"Talking
about My Grill," or
"Eight Legs Into Danger," or
"Things to do in Baker, CA with a Cat," or
"Ninety Minutes of Death"
By
Phil Foglio, Allison Lonsdale, Terry Pratchett and Tad Williams
"Just hold this for a moment," said the biker nun, passing
the tire to Schwartz in his long raincoat and three homburg hats, as they
stood by the sign to Baker, California. This is a very unusual roadsign
-- on one side it says, "You are now entering Baker, CA."
On the other side it says, "You are now entering Baker, CA."
Schwartz accepted the tire. "And just hold this for a moment,"
said biker nun number two, also handing over a tire.
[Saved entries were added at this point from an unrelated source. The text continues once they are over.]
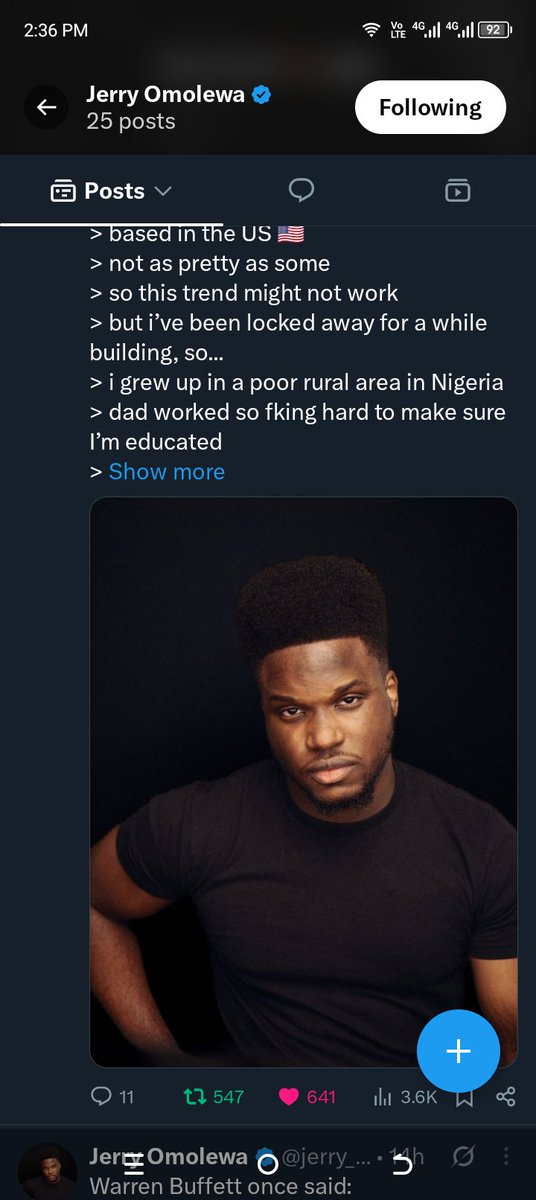Open Android recent apps menu lines
Image resolution: width=536 pixels, height=1200 pixels.
click(x=134, y=1163)
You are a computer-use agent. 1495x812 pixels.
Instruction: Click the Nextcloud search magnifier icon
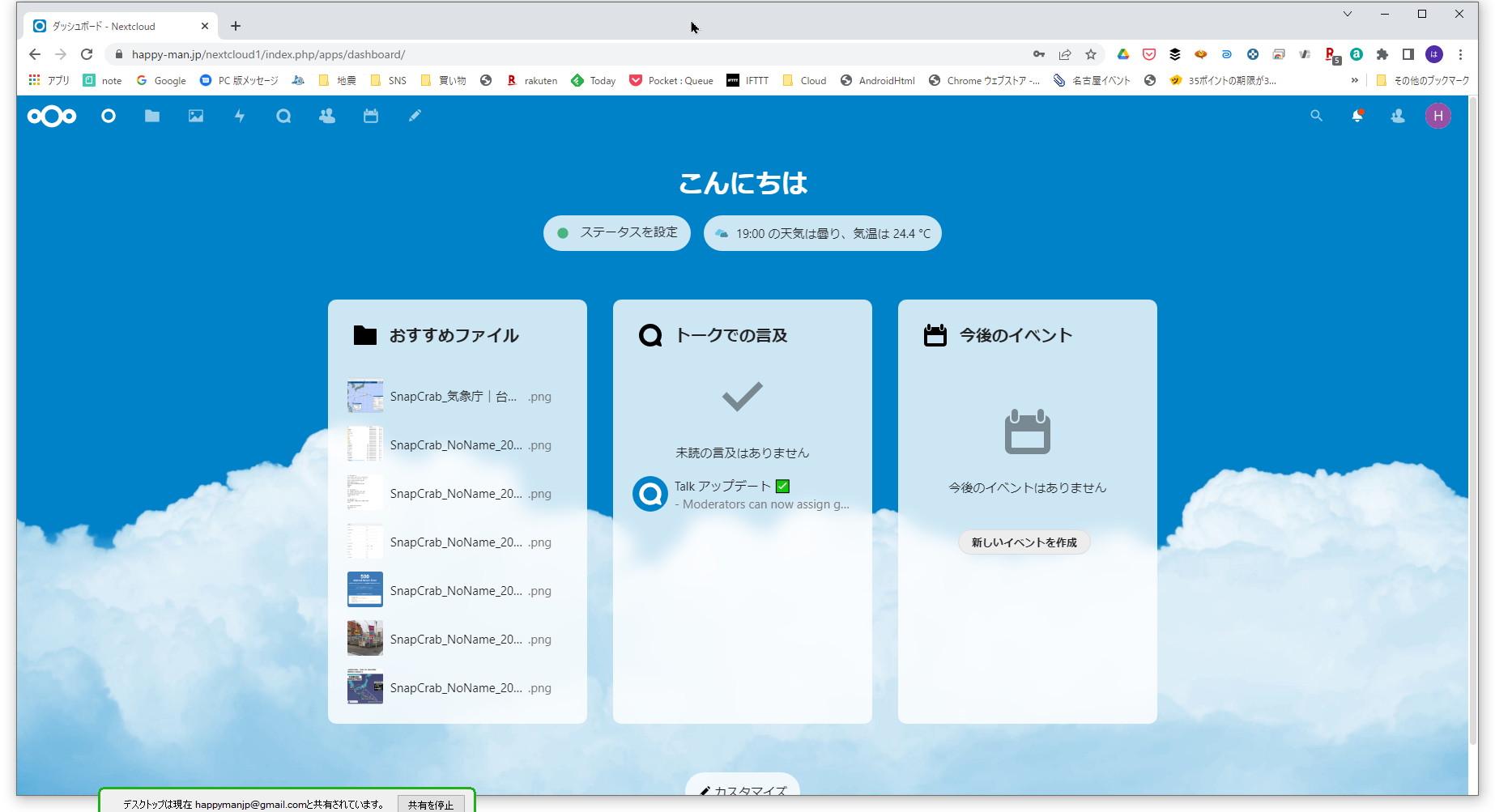1317,117
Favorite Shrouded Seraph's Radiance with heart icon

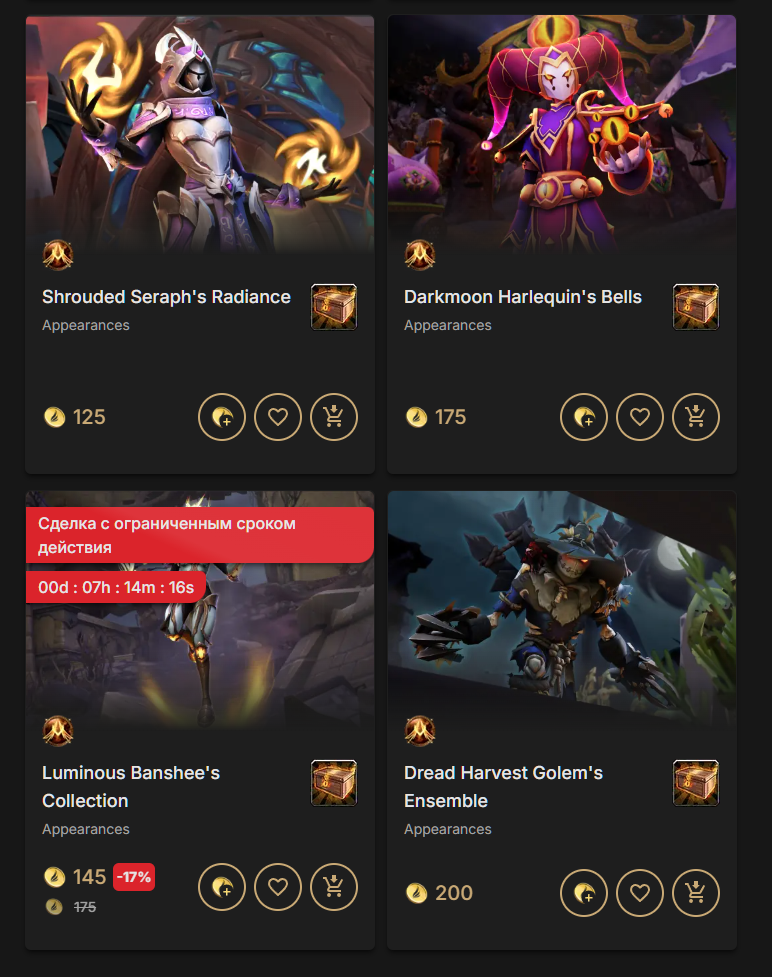pyautogui.click(x=278, y=417)
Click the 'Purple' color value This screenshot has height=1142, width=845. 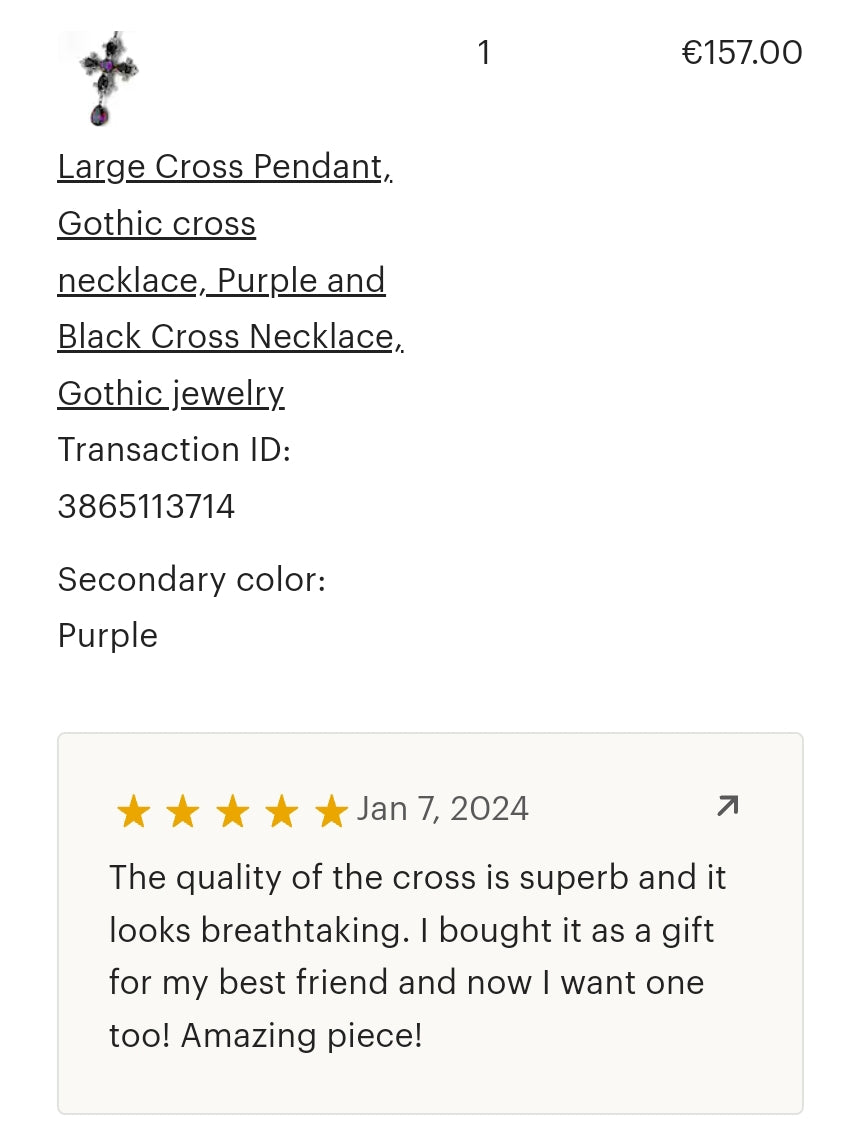coord(108,636)
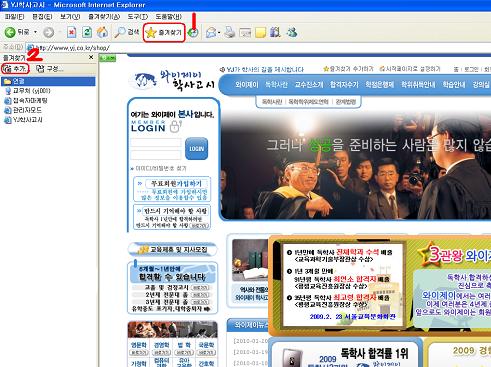Click the Refresh page icon
This screenshot has width=491, height=367.
click(87, 32)
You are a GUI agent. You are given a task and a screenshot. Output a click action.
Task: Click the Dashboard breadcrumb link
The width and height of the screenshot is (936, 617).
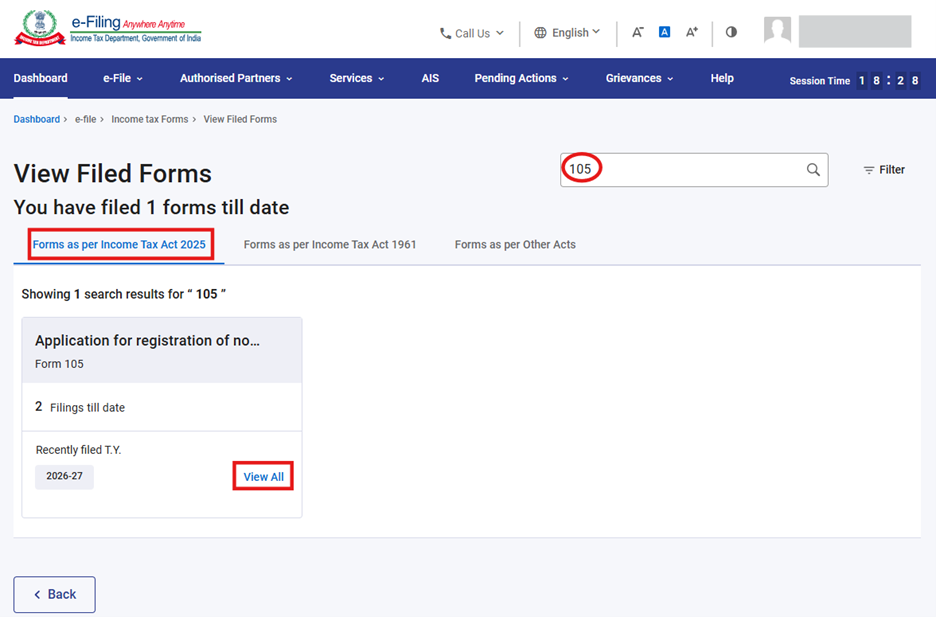[37, 119]
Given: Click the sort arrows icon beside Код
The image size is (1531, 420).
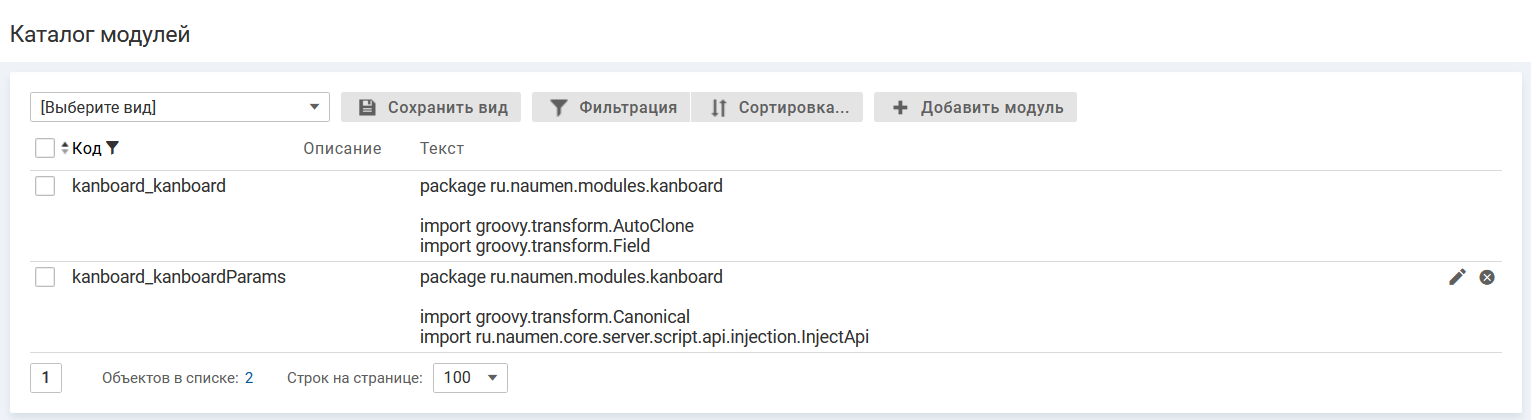Looking at the screenshot, I should pyautogui.click(x=65, y=148).
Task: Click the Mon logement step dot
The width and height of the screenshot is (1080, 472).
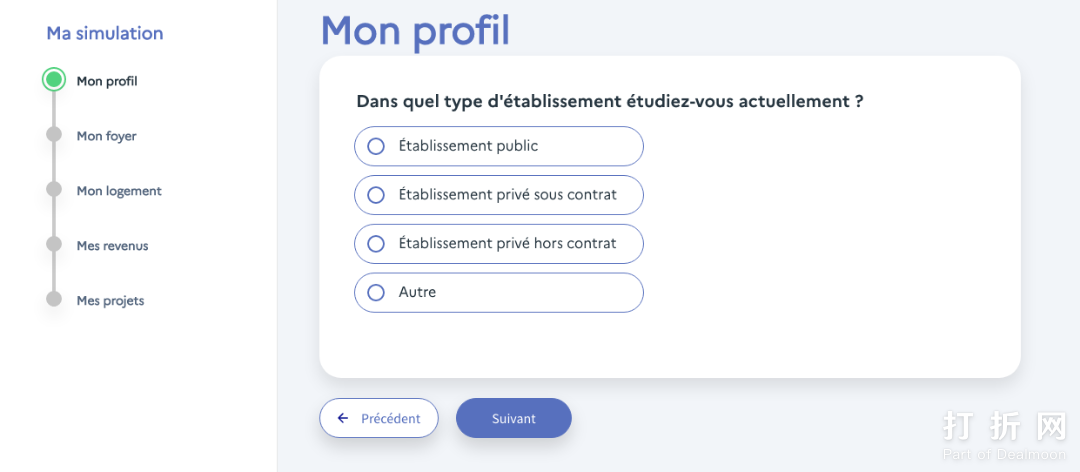Action: click(x=54, y=191)
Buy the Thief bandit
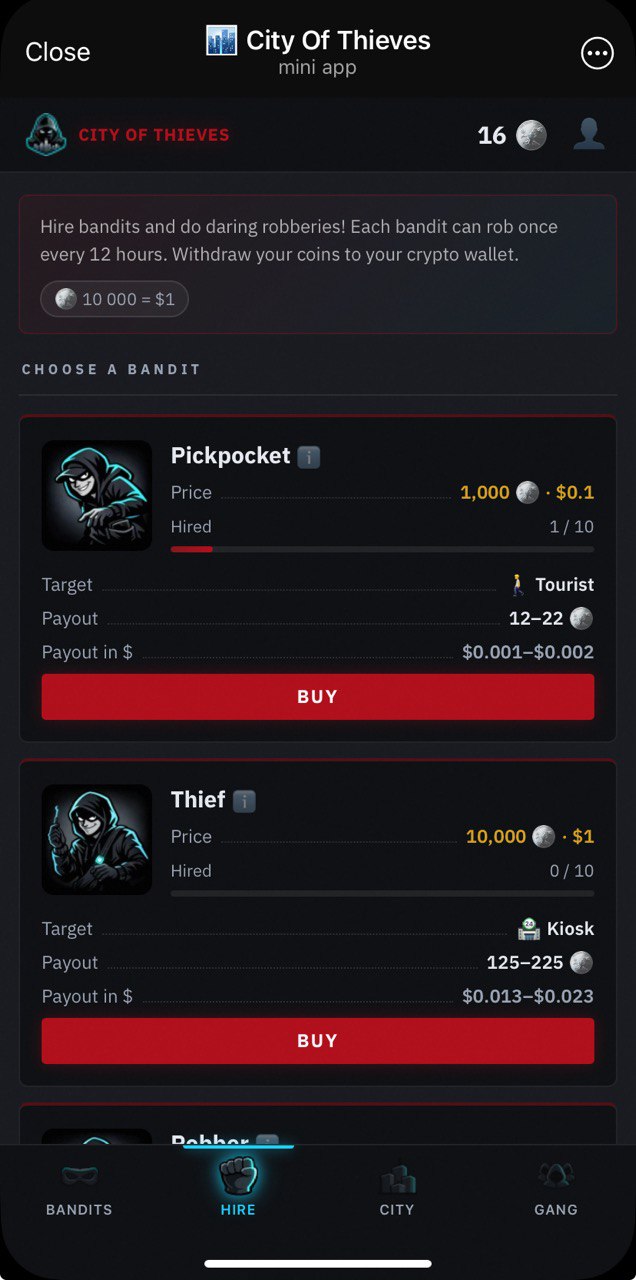The image size is (636, 1280). pyautogui.click(x=317, y=1041)
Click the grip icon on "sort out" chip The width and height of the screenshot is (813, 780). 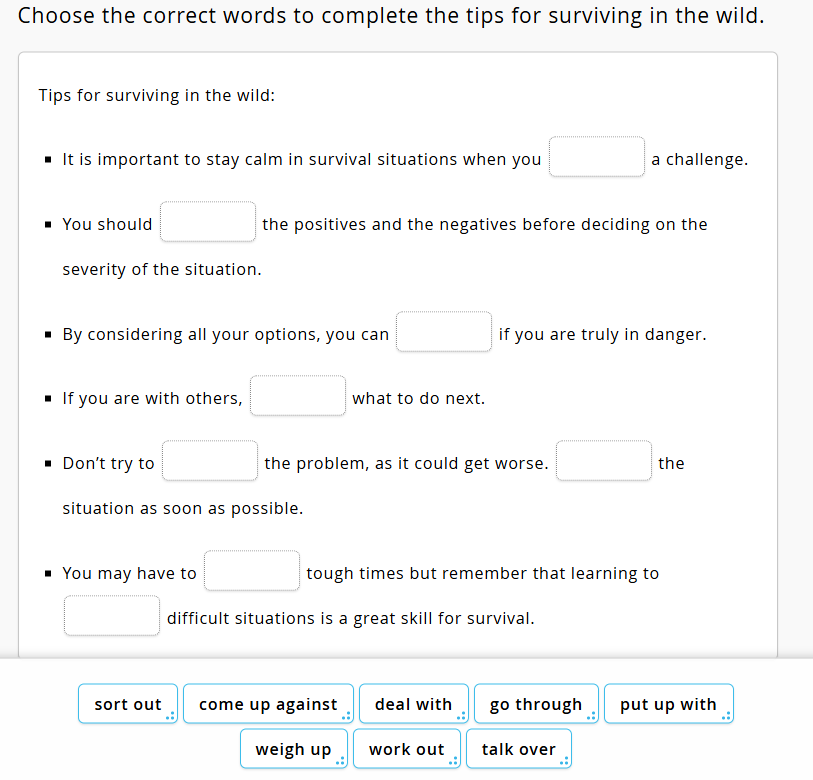(171, 715)
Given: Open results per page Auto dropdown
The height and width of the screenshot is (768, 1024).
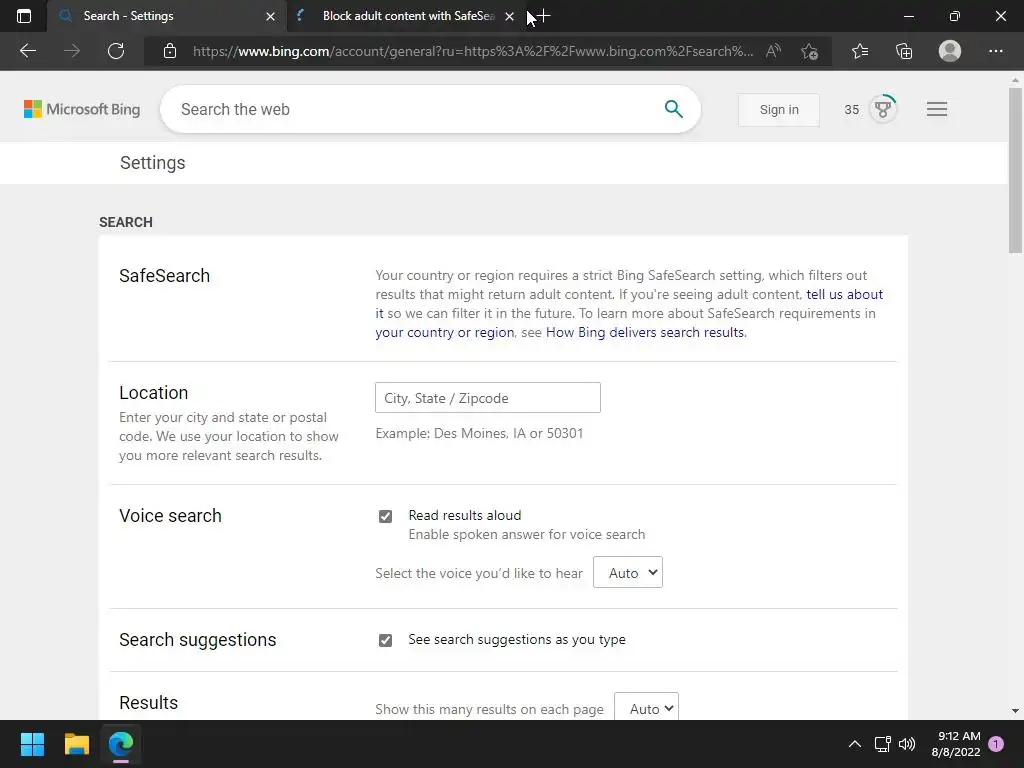Looking at the screenshot, I should pyautogui.click(x=646, y=709).
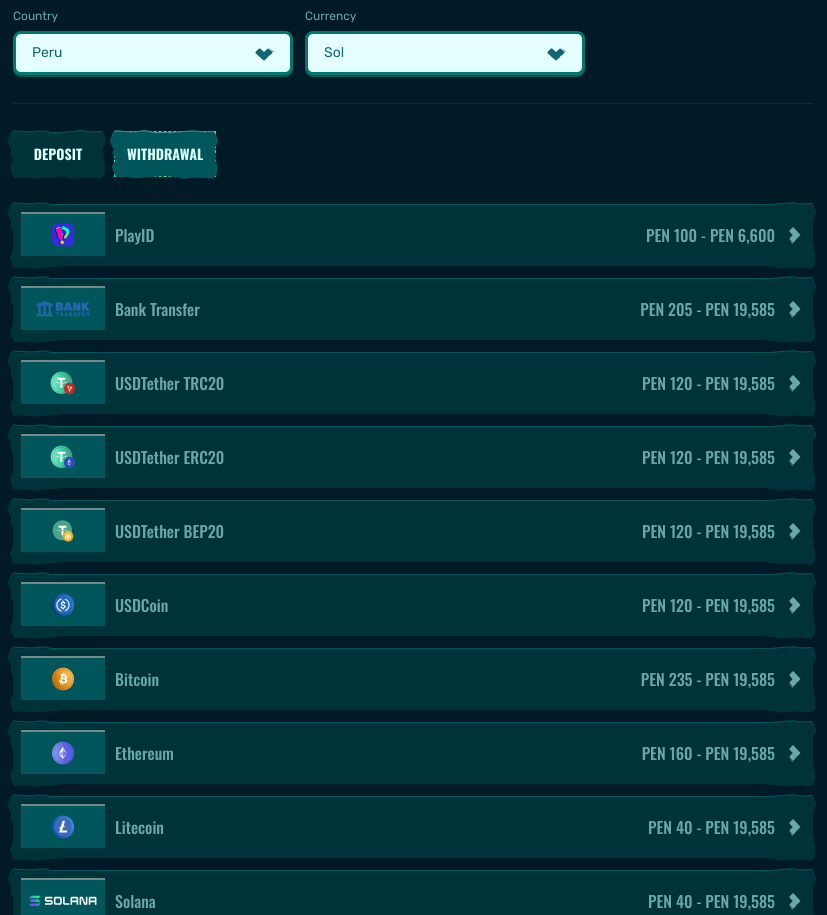Switch to the Deposit tab
827x915 pixels.
click(58, 155)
Since Schwartz was a
very intelligent alien tarantula as well as a private eye, he had eight legs
with which to fulfill this strange request.
"Why, if I may ask a large group of leather-clad nuns driving
Harley Davidsons, are you taking one tire off of each motorcycle at the Baker
California street sign?" he asked.
"Because," they said, "the road to Baker is extremely
narrow." As they proceeded to demonstrate by opening the sign and
driving inside.
Struggling
to fit his hairy eight-legged bulk into the interdimensional gateway,
Schwartz focused his eight eyes on the memory of an alleyway in
Los Angeles, where he had found a tragically mutilated banana slug
half-crushed by a margarita glass. Its salt-encrusted death
wound almost made Schwartz lose his lunch as it cried out, "Don't
detonate the kitten!" Somehow, that chance meeting led
him to join forces with the leather-clad biker nuns on this quixotic
quest.
Schwartz's mandibles clattered on the carbon fiber wimple in front
of him as he sat on the pillion of the eighth biker nun's motorcycle.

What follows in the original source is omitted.